Compared to SDA subjects, CDA subjects had a lower risk to receive a first restorative intervention in anterior teeth (HR=0.377; 95% CI [0.205-0.695]) and premolars (HR=0.470; 95% CI [0.226-0.977]). CDA subjects had a lower risk to lose premolars compared to SDA subjects (HR=0.130; 95% CI [0.053-0.319]). Risk for 'first restorative intervention' and for 'tooth loss' did not significantly differ between SDA with and without RDP.
SDA subjects had an increased risk to lose premolars and to receive a first time restoration in anterior teeth and premolars compared to CDA subjects. SDA subjects with RDP had no increased risk to receive a first restorative intervention or for tooth loss compared to SDA without RDP.
Subjects with shortened dental arches can be discerned as enduring at-risk patients. It is therefore recommended that shortened dental arch subjects receive intensive and continuous care to prevent further tooth loss.
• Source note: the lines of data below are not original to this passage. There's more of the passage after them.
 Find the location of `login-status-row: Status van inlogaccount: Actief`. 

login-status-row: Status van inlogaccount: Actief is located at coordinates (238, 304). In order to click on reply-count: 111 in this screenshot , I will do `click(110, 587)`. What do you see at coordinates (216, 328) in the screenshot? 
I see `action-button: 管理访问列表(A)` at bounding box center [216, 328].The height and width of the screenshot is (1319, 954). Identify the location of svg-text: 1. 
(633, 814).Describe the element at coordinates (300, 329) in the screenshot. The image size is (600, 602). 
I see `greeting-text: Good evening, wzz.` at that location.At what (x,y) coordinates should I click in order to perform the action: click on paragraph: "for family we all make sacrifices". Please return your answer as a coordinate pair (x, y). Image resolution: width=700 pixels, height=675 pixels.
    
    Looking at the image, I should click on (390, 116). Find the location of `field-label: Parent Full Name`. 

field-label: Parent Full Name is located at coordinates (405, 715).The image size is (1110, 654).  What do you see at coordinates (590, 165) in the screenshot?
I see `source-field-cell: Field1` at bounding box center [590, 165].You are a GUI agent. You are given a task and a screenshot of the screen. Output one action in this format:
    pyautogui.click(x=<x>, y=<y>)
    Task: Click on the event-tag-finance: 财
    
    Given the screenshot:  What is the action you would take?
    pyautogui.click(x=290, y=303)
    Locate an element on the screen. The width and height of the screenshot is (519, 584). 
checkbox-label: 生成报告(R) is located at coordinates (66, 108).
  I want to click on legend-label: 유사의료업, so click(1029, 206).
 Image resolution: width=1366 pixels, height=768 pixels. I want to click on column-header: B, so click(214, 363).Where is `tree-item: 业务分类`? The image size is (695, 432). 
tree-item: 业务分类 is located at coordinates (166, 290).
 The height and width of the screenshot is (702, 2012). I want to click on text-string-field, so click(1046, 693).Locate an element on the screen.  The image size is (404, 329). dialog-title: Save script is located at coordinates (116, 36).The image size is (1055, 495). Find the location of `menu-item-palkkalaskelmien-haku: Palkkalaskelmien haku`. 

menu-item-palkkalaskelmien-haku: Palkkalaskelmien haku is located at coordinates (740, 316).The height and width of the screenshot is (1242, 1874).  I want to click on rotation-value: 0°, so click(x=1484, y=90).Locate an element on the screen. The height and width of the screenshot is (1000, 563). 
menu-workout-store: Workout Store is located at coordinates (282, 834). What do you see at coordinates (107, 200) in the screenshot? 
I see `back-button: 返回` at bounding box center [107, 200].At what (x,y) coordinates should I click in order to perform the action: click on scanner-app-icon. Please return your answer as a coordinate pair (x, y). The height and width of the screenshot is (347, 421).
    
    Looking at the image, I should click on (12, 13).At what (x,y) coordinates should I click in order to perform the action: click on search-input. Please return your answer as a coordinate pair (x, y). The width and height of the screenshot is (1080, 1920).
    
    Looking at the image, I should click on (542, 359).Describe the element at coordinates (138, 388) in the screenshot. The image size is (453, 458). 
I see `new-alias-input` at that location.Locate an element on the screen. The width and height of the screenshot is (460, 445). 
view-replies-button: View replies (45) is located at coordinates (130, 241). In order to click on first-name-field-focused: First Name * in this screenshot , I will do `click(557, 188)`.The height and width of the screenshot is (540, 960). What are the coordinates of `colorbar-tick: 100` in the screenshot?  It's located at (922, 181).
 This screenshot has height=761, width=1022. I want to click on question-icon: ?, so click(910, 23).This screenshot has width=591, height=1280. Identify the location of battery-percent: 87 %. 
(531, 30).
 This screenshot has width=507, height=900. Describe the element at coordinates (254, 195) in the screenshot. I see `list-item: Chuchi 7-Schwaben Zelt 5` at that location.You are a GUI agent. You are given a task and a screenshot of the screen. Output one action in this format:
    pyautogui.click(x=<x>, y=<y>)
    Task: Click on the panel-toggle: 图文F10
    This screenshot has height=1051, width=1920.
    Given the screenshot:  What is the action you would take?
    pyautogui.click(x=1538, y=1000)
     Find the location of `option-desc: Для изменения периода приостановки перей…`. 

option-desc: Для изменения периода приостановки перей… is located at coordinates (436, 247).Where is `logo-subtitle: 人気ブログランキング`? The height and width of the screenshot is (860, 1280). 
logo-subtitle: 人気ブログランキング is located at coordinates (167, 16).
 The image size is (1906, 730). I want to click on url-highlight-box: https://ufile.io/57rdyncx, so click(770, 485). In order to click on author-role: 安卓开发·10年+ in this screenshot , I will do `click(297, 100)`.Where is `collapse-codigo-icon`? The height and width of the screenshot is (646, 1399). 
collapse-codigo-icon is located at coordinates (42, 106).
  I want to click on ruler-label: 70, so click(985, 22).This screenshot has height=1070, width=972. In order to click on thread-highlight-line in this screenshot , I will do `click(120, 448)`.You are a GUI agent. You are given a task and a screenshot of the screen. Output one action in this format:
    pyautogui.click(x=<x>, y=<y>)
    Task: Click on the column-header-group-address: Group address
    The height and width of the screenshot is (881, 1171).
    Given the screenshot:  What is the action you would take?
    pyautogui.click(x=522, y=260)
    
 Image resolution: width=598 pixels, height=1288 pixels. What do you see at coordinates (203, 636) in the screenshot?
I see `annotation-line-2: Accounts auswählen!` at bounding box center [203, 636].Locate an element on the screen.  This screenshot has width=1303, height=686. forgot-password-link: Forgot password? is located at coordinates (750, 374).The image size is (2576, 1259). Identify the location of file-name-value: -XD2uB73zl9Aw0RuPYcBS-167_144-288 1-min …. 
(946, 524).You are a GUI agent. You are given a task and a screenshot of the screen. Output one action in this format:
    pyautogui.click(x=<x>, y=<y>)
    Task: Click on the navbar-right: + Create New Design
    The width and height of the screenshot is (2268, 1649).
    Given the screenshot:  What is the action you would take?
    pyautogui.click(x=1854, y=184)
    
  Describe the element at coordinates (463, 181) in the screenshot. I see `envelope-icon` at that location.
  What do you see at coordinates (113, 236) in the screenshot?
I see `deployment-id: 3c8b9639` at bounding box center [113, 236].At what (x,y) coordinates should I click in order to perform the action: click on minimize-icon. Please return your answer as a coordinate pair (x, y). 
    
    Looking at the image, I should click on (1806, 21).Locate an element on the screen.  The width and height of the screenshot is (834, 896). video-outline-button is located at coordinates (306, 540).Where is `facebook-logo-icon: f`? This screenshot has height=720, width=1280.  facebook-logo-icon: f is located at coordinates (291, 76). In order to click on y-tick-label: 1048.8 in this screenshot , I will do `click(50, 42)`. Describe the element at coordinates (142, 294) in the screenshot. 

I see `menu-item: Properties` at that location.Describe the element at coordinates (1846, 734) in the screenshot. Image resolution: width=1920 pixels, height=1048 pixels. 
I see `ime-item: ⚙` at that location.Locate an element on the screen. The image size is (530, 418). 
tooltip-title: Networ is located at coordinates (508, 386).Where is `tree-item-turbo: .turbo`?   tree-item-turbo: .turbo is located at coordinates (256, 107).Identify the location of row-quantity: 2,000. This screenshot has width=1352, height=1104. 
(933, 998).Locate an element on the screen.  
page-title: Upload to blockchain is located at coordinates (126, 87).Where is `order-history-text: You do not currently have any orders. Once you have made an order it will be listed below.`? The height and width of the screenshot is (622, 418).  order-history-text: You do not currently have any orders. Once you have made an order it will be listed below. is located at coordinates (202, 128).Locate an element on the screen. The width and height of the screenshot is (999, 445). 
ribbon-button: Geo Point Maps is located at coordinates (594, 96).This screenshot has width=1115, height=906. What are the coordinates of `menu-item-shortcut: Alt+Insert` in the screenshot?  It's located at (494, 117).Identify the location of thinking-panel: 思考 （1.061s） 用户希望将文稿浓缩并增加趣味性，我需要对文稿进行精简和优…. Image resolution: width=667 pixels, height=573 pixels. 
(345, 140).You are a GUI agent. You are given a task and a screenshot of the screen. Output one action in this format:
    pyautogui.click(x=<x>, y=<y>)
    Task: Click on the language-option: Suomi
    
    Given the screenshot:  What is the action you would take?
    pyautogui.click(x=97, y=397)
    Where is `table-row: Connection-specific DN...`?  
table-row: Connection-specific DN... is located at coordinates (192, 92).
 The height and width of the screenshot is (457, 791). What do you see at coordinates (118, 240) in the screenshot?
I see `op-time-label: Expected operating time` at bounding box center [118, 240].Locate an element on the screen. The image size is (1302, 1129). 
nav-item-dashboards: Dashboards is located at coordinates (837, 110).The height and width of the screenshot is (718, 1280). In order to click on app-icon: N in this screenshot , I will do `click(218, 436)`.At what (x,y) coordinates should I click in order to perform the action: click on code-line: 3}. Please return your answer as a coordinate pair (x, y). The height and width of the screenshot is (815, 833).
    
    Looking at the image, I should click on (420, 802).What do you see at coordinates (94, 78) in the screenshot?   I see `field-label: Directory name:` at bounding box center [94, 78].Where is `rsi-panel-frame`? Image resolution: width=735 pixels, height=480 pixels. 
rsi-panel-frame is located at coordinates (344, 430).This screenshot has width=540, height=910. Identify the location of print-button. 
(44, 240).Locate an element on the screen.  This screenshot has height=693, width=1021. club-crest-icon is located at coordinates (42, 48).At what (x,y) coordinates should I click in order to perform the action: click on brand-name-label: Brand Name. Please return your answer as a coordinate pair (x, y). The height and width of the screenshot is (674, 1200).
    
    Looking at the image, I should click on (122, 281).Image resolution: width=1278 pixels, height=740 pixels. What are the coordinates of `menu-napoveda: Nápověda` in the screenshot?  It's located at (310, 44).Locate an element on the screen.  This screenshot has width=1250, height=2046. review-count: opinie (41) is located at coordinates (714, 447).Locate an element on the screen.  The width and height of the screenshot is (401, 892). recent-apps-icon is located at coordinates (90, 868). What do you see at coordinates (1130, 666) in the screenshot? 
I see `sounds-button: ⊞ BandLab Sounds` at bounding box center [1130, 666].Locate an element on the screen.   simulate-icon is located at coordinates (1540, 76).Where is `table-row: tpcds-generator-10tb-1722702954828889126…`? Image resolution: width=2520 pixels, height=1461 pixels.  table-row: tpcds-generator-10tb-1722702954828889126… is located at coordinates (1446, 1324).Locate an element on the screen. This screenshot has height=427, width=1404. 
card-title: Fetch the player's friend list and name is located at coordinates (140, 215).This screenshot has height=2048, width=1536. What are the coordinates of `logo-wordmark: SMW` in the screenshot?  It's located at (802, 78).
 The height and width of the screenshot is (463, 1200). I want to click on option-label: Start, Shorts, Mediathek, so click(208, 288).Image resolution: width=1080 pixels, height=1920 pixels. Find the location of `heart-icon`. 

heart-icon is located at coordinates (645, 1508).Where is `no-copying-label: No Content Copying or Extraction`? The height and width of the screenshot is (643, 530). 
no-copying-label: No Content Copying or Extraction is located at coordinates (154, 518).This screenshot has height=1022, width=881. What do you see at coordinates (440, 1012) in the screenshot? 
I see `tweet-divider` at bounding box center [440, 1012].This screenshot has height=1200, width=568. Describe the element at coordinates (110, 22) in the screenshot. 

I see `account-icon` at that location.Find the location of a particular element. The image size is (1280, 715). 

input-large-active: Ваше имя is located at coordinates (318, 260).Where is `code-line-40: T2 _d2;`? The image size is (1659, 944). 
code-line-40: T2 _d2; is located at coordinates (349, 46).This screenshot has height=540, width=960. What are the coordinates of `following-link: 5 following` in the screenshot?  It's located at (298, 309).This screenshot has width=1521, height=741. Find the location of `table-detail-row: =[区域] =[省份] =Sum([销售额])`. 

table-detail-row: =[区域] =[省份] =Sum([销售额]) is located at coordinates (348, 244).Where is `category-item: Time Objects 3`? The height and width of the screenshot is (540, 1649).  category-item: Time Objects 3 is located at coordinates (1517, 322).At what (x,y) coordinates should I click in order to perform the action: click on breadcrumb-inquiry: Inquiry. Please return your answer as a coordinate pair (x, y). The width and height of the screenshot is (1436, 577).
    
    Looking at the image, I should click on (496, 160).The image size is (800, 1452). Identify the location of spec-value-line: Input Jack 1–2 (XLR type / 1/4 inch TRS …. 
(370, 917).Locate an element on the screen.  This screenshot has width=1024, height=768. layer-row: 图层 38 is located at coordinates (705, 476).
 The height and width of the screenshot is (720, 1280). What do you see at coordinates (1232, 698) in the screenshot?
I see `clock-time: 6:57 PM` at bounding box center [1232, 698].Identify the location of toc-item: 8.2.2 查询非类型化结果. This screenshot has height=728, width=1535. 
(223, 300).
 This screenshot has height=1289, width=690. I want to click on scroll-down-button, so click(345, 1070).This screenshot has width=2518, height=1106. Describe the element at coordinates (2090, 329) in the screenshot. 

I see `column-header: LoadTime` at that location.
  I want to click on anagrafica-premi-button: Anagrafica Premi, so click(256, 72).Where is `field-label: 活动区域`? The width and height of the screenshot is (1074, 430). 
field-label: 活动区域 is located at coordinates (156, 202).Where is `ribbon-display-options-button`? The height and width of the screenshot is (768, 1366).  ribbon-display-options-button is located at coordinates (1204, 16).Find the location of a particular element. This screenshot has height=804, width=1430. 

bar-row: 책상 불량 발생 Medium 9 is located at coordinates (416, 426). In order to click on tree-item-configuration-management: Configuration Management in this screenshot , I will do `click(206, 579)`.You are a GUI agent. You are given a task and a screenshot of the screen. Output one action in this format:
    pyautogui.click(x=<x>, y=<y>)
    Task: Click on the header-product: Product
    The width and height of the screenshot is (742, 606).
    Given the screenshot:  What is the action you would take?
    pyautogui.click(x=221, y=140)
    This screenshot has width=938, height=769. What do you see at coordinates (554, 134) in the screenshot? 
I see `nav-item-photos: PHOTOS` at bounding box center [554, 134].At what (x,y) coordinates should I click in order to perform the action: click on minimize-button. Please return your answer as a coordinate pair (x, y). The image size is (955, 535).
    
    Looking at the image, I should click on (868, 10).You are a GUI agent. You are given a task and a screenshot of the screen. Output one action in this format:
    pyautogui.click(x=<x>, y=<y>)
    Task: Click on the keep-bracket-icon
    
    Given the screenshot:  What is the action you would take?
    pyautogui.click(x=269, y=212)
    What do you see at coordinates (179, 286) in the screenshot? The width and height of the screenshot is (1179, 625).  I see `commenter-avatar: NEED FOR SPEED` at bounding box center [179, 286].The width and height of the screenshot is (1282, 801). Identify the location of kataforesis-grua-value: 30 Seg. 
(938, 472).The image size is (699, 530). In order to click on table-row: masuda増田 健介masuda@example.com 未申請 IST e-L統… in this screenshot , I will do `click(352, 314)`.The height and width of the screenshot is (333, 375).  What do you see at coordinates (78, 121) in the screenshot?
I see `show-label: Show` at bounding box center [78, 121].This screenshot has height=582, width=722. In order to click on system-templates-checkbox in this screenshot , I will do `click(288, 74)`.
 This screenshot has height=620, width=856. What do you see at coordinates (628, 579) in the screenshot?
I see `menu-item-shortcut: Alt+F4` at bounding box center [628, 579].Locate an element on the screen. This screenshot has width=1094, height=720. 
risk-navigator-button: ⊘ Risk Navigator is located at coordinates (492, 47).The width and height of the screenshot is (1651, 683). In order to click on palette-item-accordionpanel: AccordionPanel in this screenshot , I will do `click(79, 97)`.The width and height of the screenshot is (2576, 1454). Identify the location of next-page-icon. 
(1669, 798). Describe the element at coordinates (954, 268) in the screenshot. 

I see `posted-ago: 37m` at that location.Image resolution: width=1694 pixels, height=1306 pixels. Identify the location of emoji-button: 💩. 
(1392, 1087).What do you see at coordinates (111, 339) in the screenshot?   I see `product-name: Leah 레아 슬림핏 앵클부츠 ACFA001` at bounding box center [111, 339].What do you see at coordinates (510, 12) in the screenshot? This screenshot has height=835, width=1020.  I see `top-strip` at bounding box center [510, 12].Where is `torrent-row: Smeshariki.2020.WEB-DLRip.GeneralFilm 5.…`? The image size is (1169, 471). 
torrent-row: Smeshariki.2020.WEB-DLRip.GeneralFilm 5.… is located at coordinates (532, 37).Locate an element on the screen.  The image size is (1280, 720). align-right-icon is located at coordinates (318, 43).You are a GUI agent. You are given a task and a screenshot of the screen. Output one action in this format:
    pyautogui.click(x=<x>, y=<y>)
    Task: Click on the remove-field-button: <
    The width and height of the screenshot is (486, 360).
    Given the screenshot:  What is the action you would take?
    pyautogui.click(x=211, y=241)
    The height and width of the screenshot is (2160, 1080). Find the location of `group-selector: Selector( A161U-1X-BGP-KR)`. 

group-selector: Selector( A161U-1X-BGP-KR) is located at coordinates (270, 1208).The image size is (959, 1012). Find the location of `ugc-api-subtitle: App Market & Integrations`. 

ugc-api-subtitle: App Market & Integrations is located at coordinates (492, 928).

通过确定牙齿“首次修复干预”时间和“牙齿脱落”时间,并将这些结果与完整牙弓(CDA)以及短牙弓(SDA)加可摘义齿(RDP)进行比较,评估短牙弓(SDA)的可持续性。
分析了59名受试者(23名SDA、23名CDA和13名SDA加RDP)参与的一项关于短牙弓(SDA)的前瞻性队列研究的患者记录数据(随访时间为27.4(标准差7.1)至35.0(标准差5.6)年;最大随访时间:45.8年)。使用Cox回归模型分析组对生存的影响;在适当情况下进行Kaplan-Meier分析。
与SDA受试者相比,CDA受试者在前牙接受首次修复干预的风险较低(风险比=0.377;95%置信区间[0.205 - 0.695]),在前磨牙接受首次修复干预的风险也较低(风险比=0.470;95%置信区间[0.226 - 0.977])。与SDA受试者相比,CDA受试者失去前磨牙的风险较低(风险比=0.130;95%置信区间[0.053 - 0.319])。有RDP和没有RDP的SDA受试者在“首次修复干预”和“牙齿脱落”方面的风险没有显著差异。
与CDA受试者相比,SDA受试者失去前磨牙以及在前牙和前磨牙接受首次修复的风险增加。与没有RDP的SDA受试者相比,有RDP的SDA受试者接受首次修复干预或牙齿脱落的风险没有增加。
短牙弓受试者可被视为持续处于风险中的患者。因此,建议短牙弓受试者接受强化和持续的护理,以防止进一步的牙齿脱落。